## AIM OF THE EXERCISE
Go through the data below and gather each line containing "Task".

## MATERIALS PROVIDED
* * * * * * *

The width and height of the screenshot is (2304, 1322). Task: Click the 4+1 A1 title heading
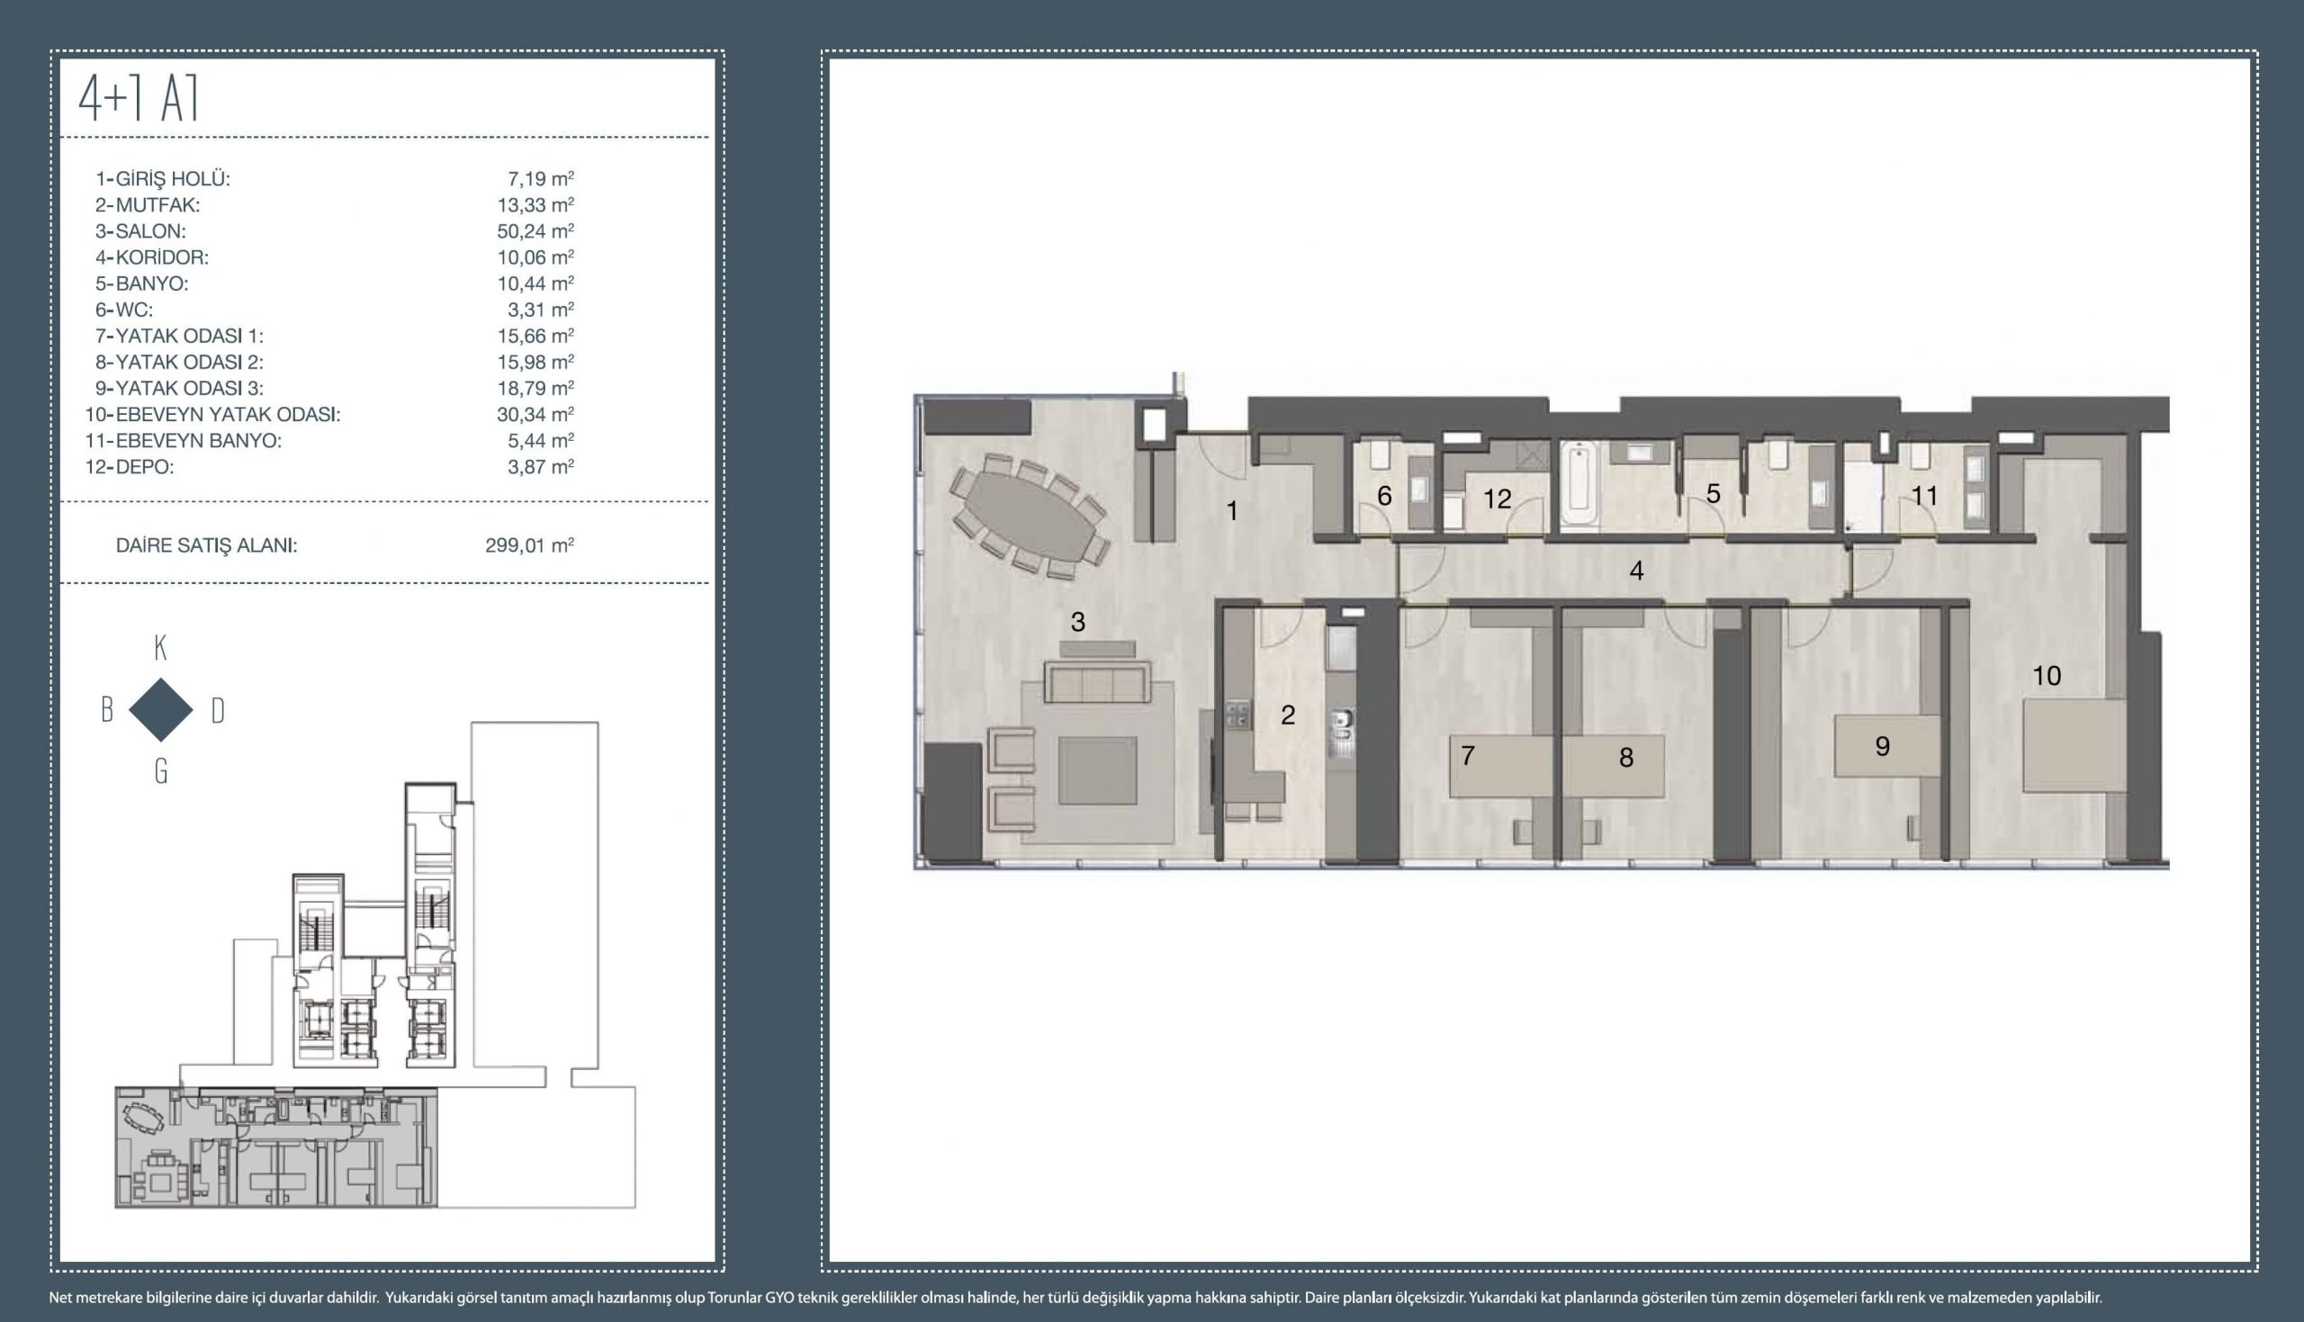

* * * * * * *

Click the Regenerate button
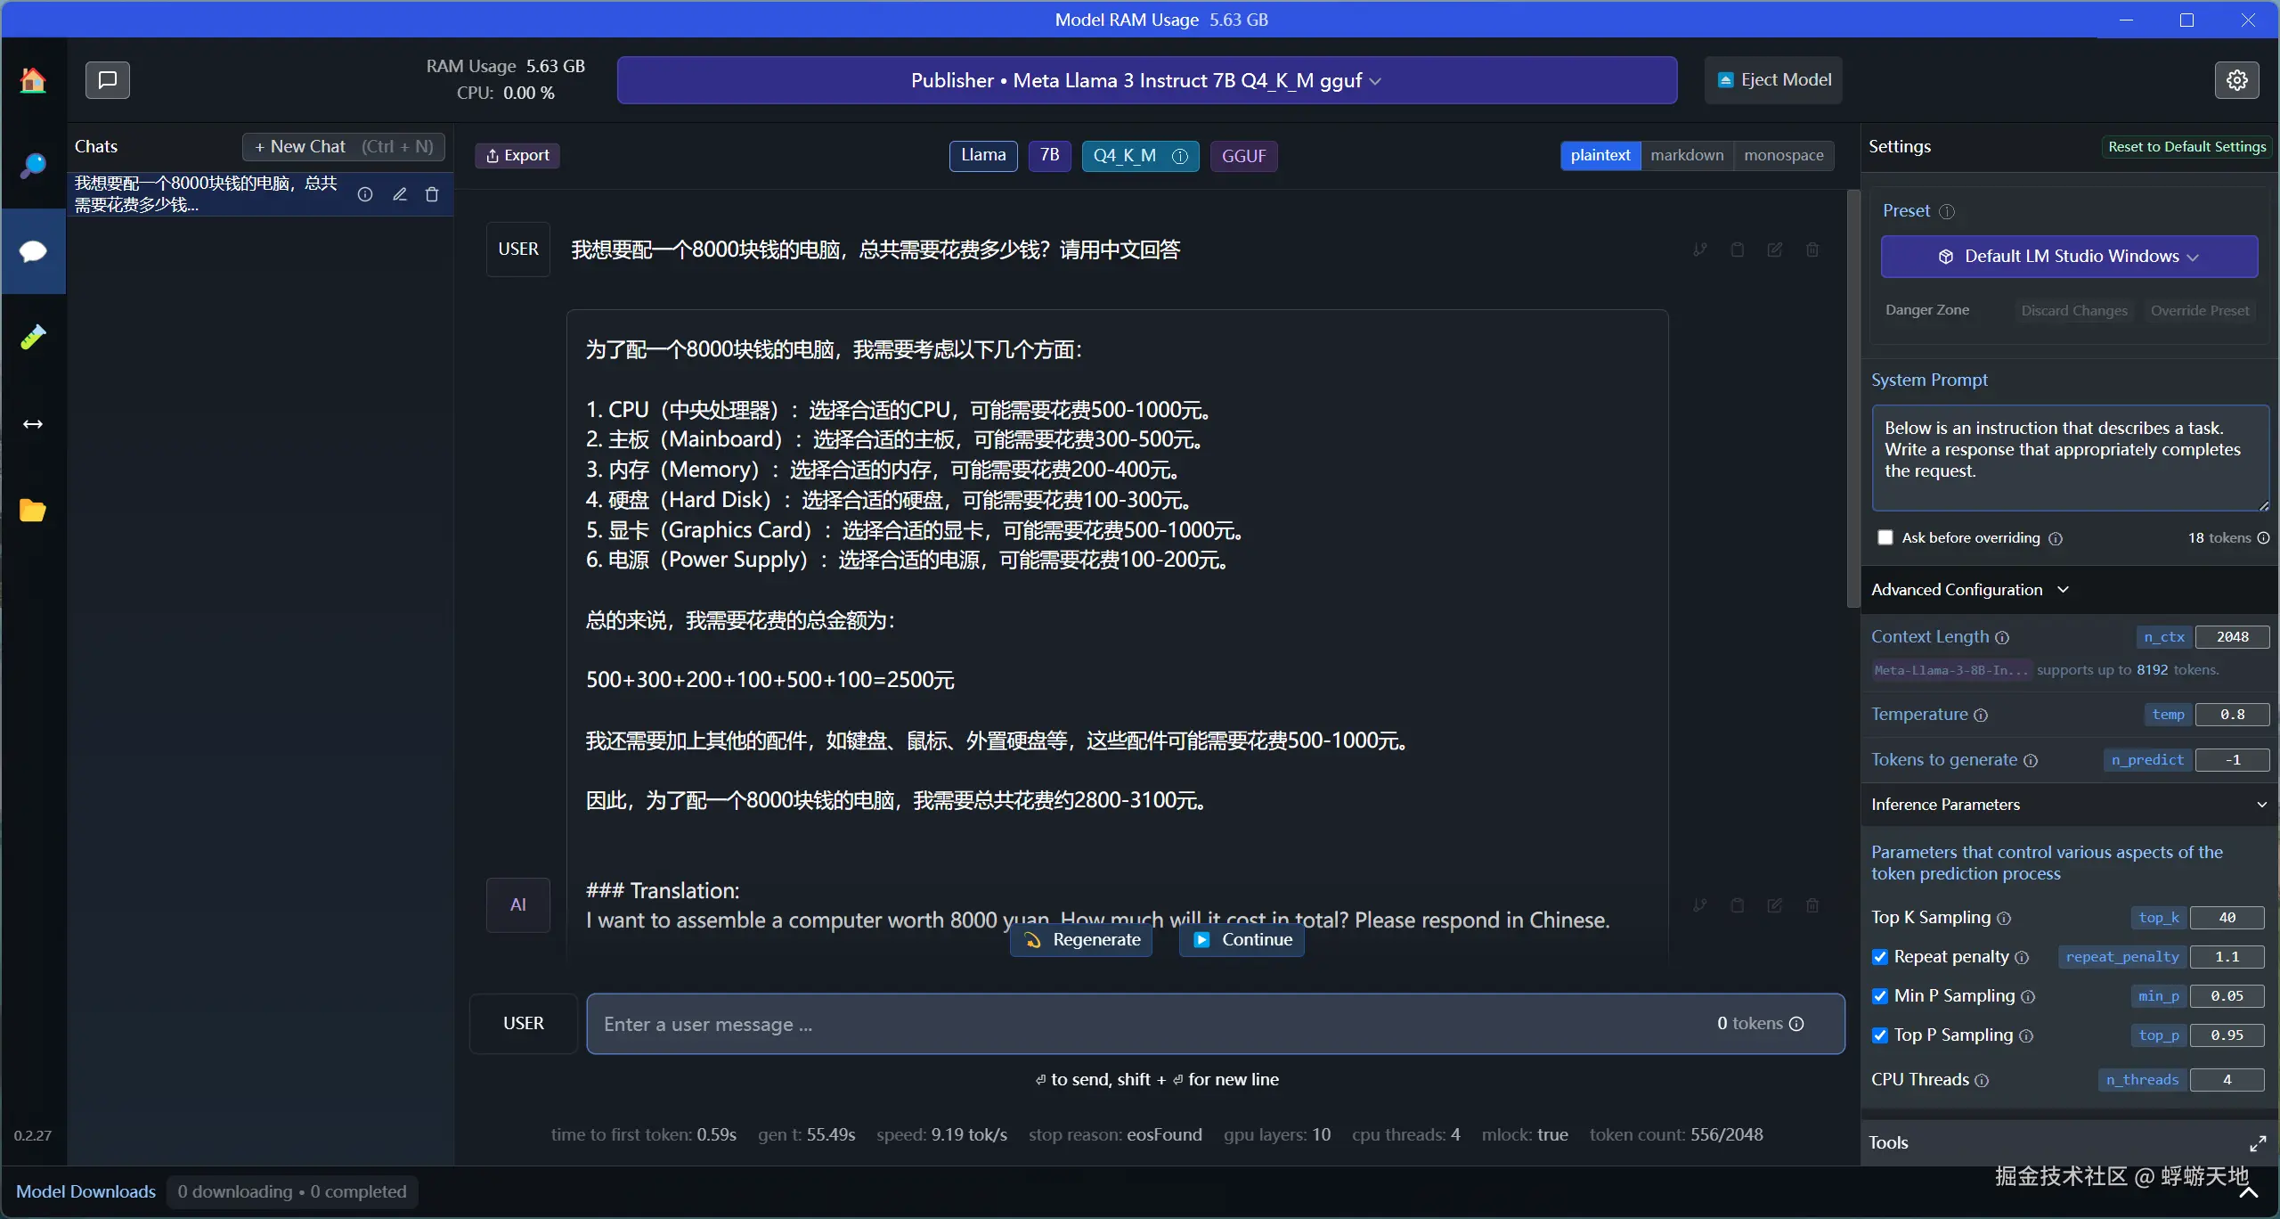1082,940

* * * * * * *

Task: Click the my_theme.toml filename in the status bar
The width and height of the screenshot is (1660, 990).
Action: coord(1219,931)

* * * * * * *

## REPLY
The width and height of the screenshot is (2304, 1322). Task: Click the 4+1 A1 title heading
Task: Click the my_theme.toml filename in the status bar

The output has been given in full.